* _The task_
Reproduce exactly the lines from the one containing "Where should I" through the last line of the records below, both included. Leave out any pictures.
━━━ Source material
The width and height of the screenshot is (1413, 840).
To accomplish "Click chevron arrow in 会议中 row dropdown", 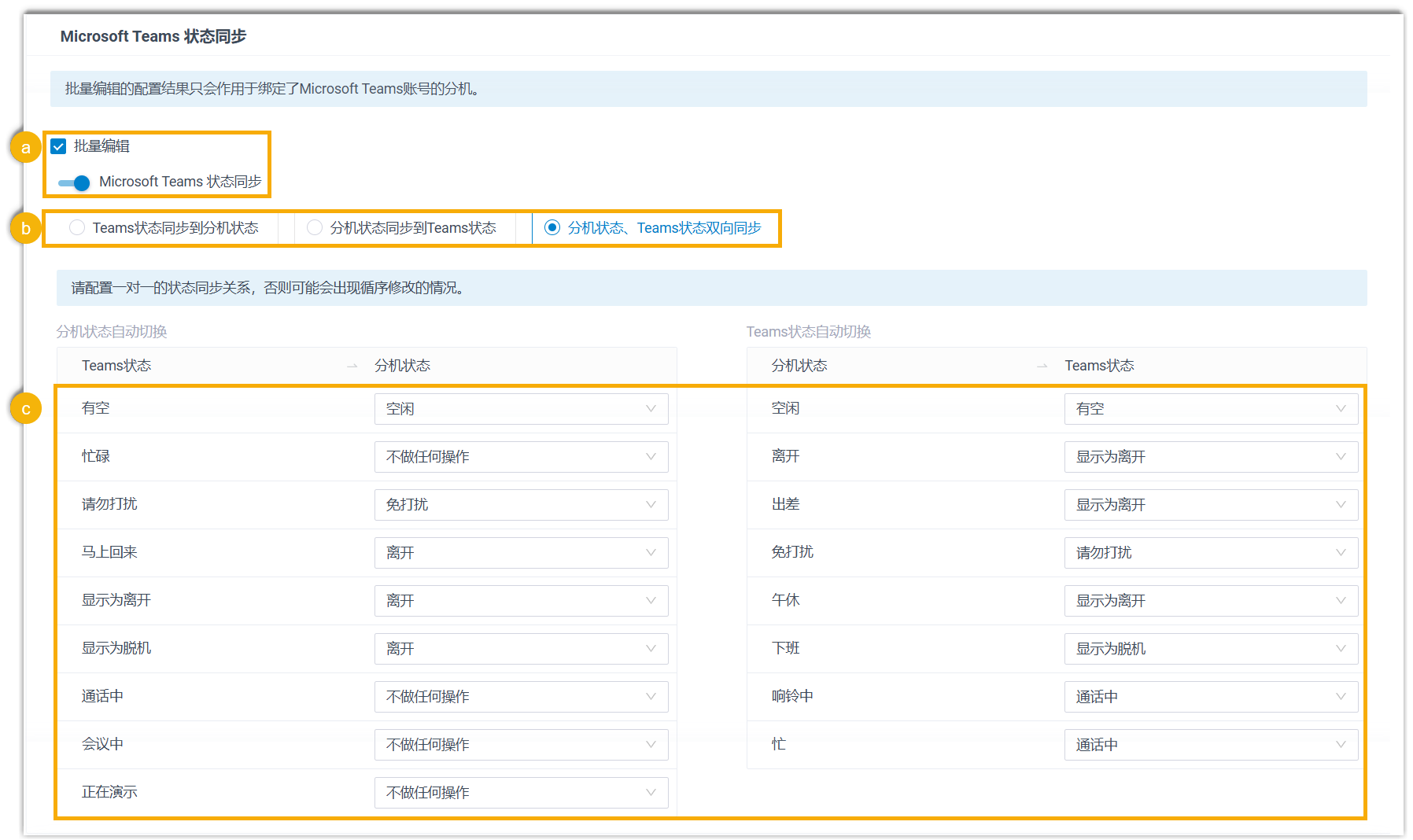I will tap(651, 745).
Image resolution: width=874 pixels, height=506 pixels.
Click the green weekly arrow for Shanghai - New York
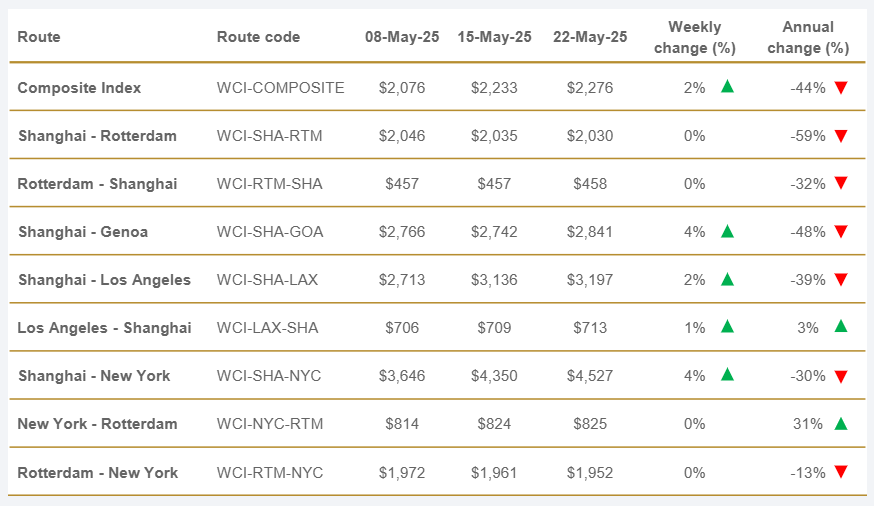click(x=727, y=375)
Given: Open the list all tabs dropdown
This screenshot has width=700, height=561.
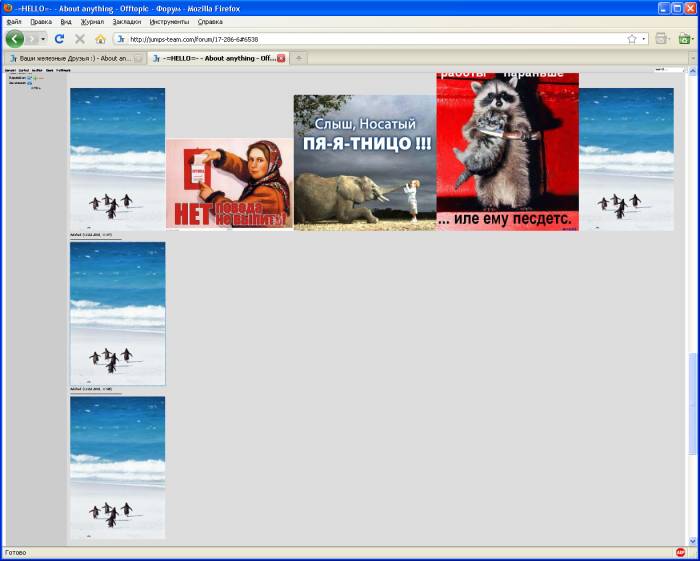Looking at the screenshot, I should coord(693,58).
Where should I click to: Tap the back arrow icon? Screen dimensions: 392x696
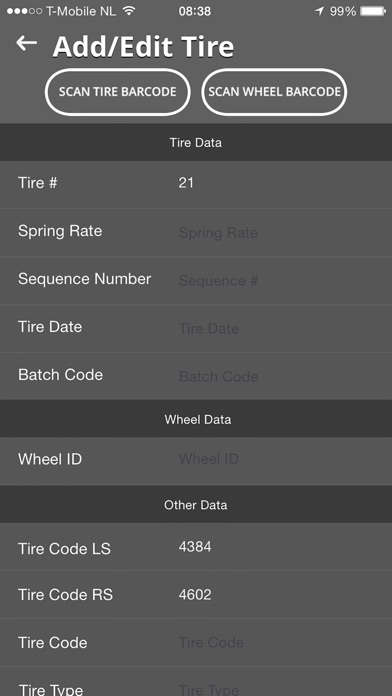pos(26,43)
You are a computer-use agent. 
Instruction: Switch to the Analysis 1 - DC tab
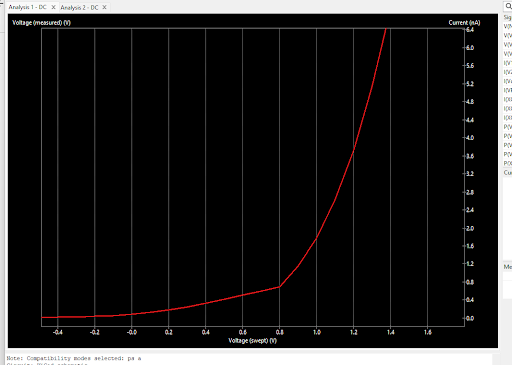point(27,7)
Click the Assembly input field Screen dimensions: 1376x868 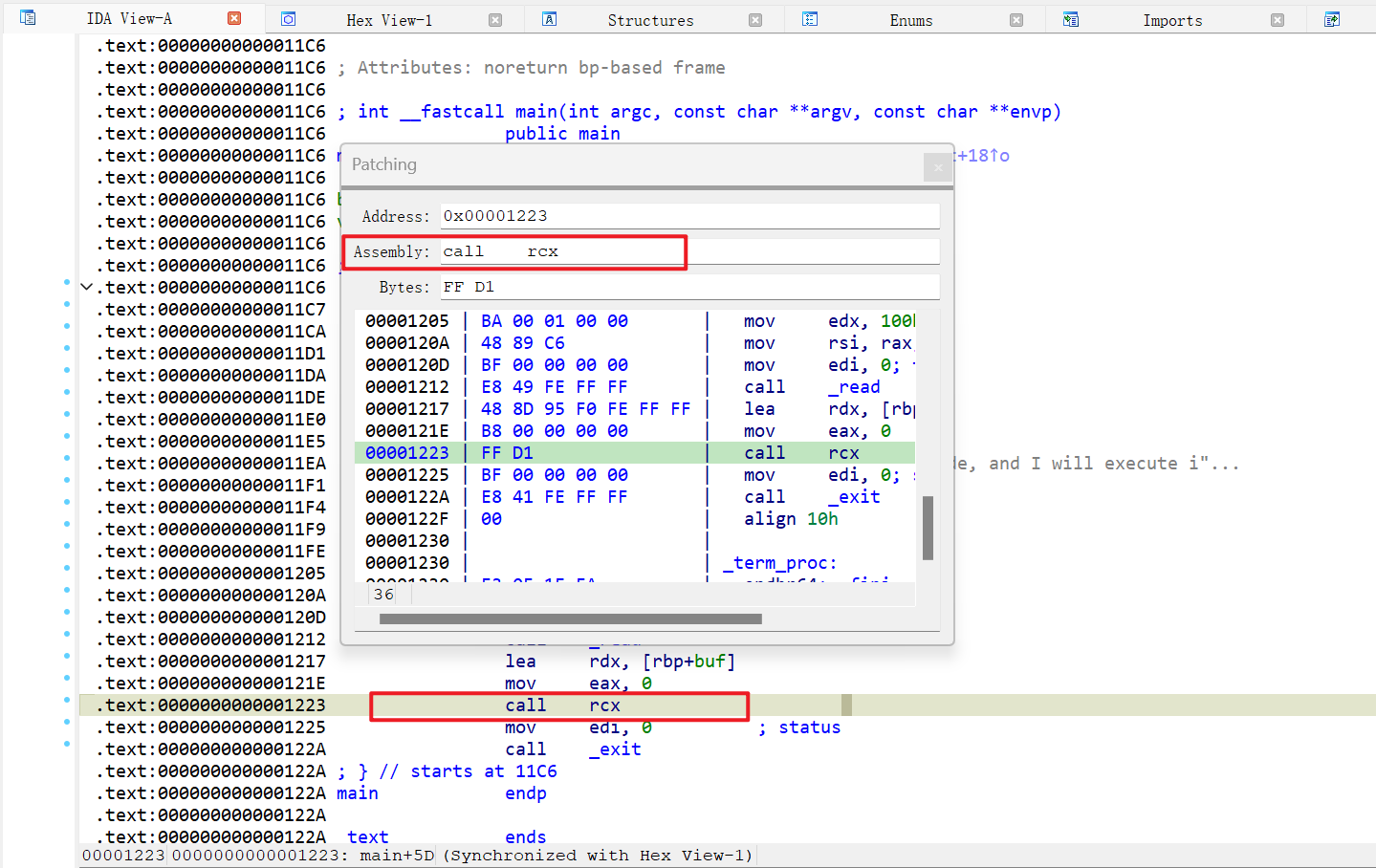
━━━━━━
* _Worked solution_
Where should I click to: Tap the back arrow icon? Screen dimensions: 392x696
pos(26,43)
You are a computer-use agent. 
Instruction: Switch to the Analysis 1 - DC tab
point(27,7)
Click the Assembly input field Screen dimensions: 1376x868 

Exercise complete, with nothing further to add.